Better Than Nothing…Usually: Things Not to Say After a Miscarriage or Pregnancy Loss

Mostly… MOSTLY… I found it far better to hear something from people after my miscarriage than nothing.  Silence and not acknowledging what had happened, stung more than I can say.  That said, there were definitely some things that were said or done that were hurtful.  And, after reading many articles on the topics of miscarriage and infant loss, I’ve seen some other reoccurring themes of upsetting comments.  I hesitate to even write this, because I think people (including myself!) get so nervous about what to say or not say after a tragedy that they simply ignore (at least, outwardly) the person or ignore the loss.  And that truly, truly sucks.  Also, people have different opinions on what a ‘wrong’ comment is, and I know during heavy grieving, that can change by the hour.  All this being said, I’ll share a couple of the things that upset me, and some of what I’ve read:

-Again, the times people said NOTHING were the worst.  Whether I saw them soon after the miscarriage or months later, there were people who absolutely knew about my miscarriage and said nothing at all.  And I get that life gets crazy and we all get distracted, but I was surprised by the silence.  And sometimes I was also surprised by who stepped up and was present and who wasn’t.  It wasn’t always who I would have guessed.  But the times people didn’t say anything at all or at least offer an extra-long hug or hand squeeze – those times really hurt.

-There were a (fortunately) rare couple instances when people kind of told me in a weird, roundabout way that the miscarriage was my fault.  Someone invited me over for dinner and in a not-so-subtle way let me know that the foods she was serving were the foods that would support a healthy pregnancy.  She had eaten these foods during her ‘successful’ pregnancy, so it felt like she was trying to tell me that had I done the same, I wouldn’t have miscarried.  (As an aside, any woman who has lost a baby has spent a great deal of time blaming herself and her body for failing her baby.  She does not need more of this un-founded guilt.  Zero percent.)
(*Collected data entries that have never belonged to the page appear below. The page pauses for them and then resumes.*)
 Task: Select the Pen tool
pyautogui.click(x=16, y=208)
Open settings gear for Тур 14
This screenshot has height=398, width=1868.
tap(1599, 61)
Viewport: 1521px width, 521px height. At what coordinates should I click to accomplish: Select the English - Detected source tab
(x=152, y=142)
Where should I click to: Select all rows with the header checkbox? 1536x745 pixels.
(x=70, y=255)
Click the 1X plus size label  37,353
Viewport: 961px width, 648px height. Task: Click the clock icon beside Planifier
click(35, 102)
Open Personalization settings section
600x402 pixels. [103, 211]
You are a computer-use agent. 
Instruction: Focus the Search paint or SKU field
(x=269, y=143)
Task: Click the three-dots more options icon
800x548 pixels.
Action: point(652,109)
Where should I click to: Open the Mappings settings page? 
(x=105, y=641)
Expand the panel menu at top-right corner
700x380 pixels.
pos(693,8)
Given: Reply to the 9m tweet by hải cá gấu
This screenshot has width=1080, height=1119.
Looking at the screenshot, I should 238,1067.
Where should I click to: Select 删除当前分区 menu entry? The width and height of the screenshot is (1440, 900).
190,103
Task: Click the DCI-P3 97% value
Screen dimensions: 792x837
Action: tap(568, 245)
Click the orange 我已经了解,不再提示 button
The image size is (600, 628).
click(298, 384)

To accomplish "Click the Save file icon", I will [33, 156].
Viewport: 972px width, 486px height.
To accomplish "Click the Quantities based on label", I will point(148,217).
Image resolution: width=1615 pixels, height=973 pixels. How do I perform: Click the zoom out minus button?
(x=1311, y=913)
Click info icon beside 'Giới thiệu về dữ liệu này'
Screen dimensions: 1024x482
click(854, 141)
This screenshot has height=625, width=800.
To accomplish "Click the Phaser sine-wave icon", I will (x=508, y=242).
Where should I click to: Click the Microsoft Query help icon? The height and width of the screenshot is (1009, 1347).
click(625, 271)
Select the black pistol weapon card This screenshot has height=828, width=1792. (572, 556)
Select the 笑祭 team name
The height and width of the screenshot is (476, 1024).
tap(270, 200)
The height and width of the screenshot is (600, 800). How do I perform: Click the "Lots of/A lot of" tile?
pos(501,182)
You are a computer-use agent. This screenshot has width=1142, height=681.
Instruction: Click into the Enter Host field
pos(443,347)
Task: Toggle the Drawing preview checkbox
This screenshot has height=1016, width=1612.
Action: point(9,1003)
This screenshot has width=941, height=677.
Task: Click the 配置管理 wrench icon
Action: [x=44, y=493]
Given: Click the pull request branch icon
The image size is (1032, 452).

–Medical professionals (not our usual ones, fortunately) basically told me that I had a miscarriage because I had chosen to get pregnant at such an old age.  I was 36.

–One older woman told me that it seems like all the young people are having miscarriages these days.  I don’t think she was trying to suggest it was their fault, but that it was basically dangerous to get pregnant at all(?). I gently suggested maybe more women these days were willing to talk about it and that medical advances let these women know they were pregnant at an earlier stage than might have been possible in years earlier.

 

Some of the articles I’ve read, said these sentiments were also very hurtful:

-‘You’ll forget.’  An implication that this will be a mere bump in the road and won’t mean that much in the long run.

-‘They’re in a better place.’  Whether a family is religious or not, I’m guessing most families feel the best place for their babies is in their arms.

-‘At least you’ve got other kids.’  Uh….  I have no words for this.  If one of your most beloved loved ones passes away, does this mean it shouldn’t effect you because you have other loved ones?  This one baffles me beyond belief.

-‘You’re still so young.’  I think the implication is that the couple could have more children…and then what?  The absurd idea that having other children replaces one who is gone is beyond hurtful.

-‘When are you going to go back to work/try to get pregnant again/stop mourning?’   No.  Nope.  Not ok.

-Basically any sort of comment that a person has mourned too long or shouldn’t be mourning in the way that they are or that they need to move on.    Those comments – no.

-Also, any expectation from the parents to answer questions, respond to messages, show up for events.  I think it’s important to check in and maybe even put out invitations eventually, but with an absolute zero expectation of hearing back.

 

I’m surely missing other ones, but these are some that have come to mind.  In another post I talk about the book, There’s No Good Card for This.  I’m by no means an expert on what to say or not say.  But books like this are a helpful guide.  I don’t think ‘being there’ has to be overthought.  We’re in a time when we can look up articles in an instant about helpful things to say (or NOT say) or we can reach out on social media to get people’s opinions.  But mostly, we can reach out directly via email or text with a hug or a heart or a “I don’t know what to say, but I’m thinking of you and you’re in my heart.”  Or, “I’m thinking of you today.”  There are ways to be there- to show your support without being suffocating and to say you care without saying something hurtful.  Maybe we all need classes on what to say in difficult situations, so we can be present for each other.